** Work to be completed **
Gather all lines in the entries that include the word "agent".

Data items:
::::::

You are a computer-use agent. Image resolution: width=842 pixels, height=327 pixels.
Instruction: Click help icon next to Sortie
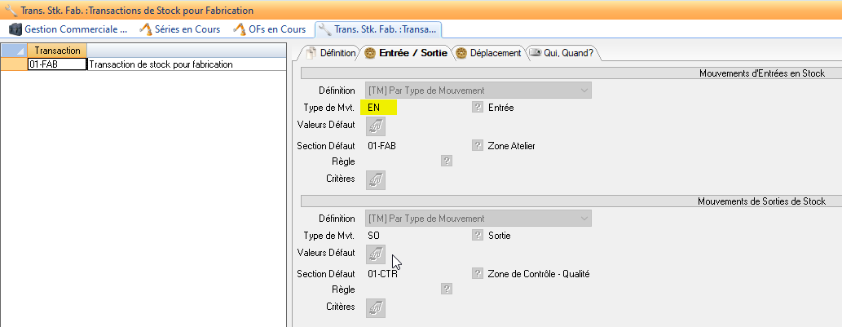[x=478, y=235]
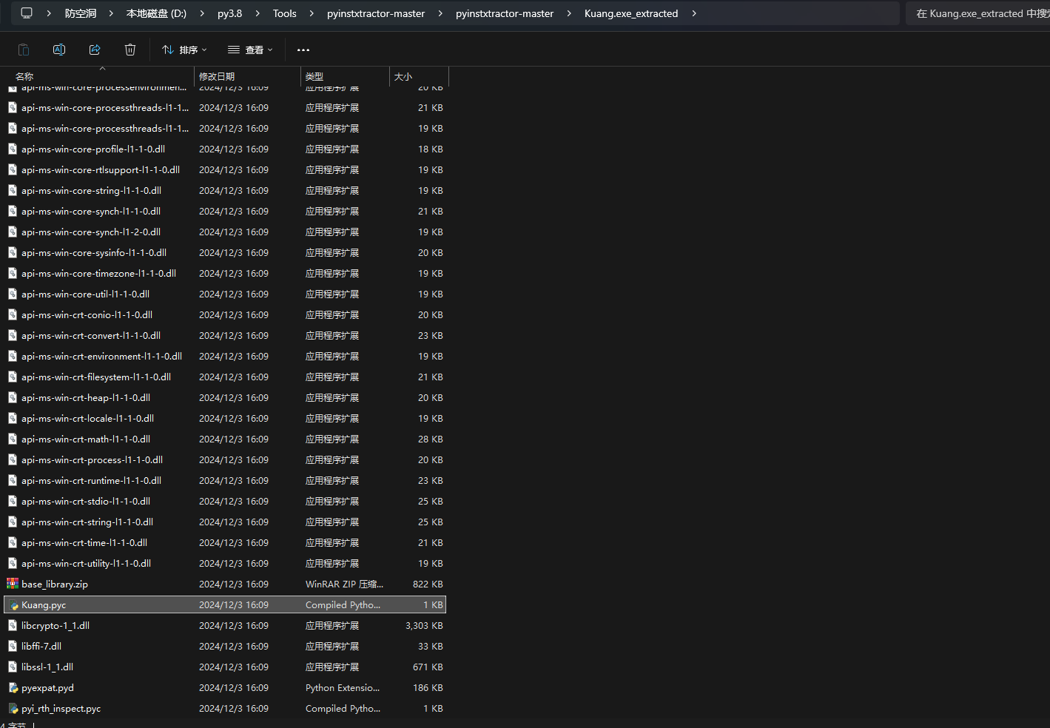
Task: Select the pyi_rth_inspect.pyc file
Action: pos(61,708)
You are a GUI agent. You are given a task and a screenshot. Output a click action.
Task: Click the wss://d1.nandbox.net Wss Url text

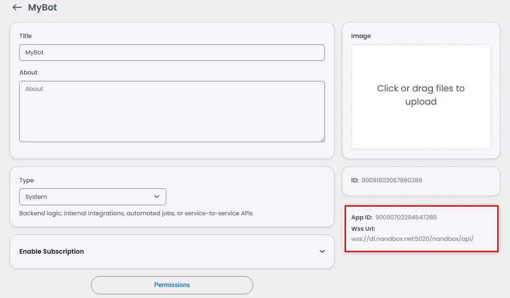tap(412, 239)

::::::

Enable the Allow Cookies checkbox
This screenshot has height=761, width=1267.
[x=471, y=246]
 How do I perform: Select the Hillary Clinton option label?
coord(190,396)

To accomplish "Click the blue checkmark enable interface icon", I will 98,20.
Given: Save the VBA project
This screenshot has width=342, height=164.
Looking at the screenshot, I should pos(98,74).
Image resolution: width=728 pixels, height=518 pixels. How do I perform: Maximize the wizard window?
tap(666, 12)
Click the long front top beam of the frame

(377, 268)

::::::

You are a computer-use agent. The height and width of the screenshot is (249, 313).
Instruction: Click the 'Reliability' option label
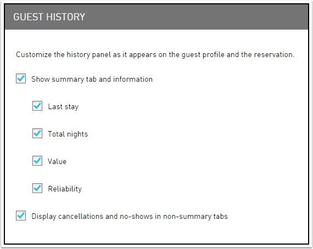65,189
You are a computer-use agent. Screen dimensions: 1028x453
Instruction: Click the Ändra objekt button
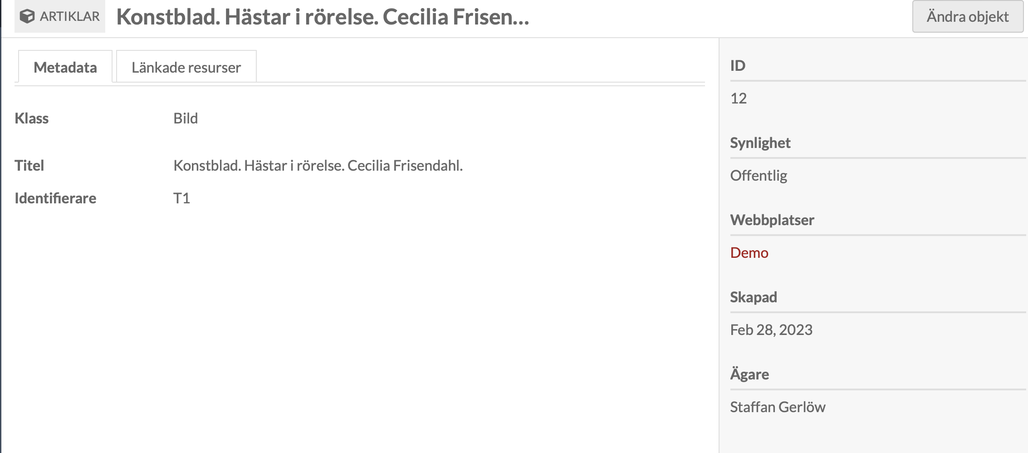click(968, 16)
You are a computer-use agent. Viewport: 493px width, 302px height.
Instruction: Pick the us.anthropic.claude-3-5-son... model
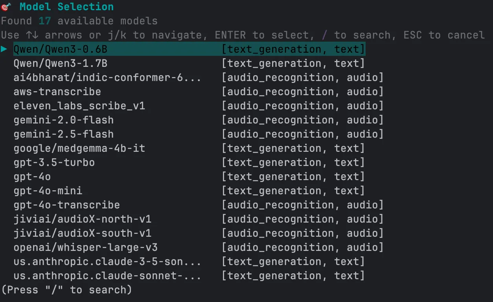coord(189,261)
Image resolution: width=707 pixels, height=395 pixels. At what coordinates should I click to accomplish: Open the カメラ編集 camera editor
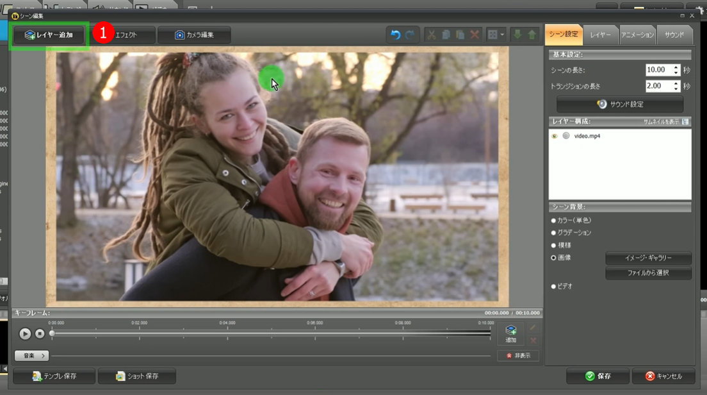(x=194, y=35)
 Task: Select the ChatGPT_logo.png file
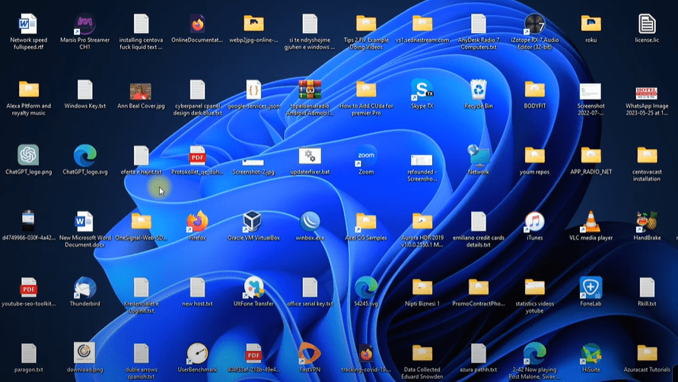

::::::

** Solution **
You are a computer-use agent. Image resolution: width=842 pixels, height=327 pixels.
You are a GUI agent. You are given a task and a screenshot. Output a click action.
You are a computer-use agent. The height and width of the screenshot is (249, 313).
You are a computer-use agent. Screen dimensions: 1028x453
You are a computer-use agent. Viewport: 493px width, 302px height.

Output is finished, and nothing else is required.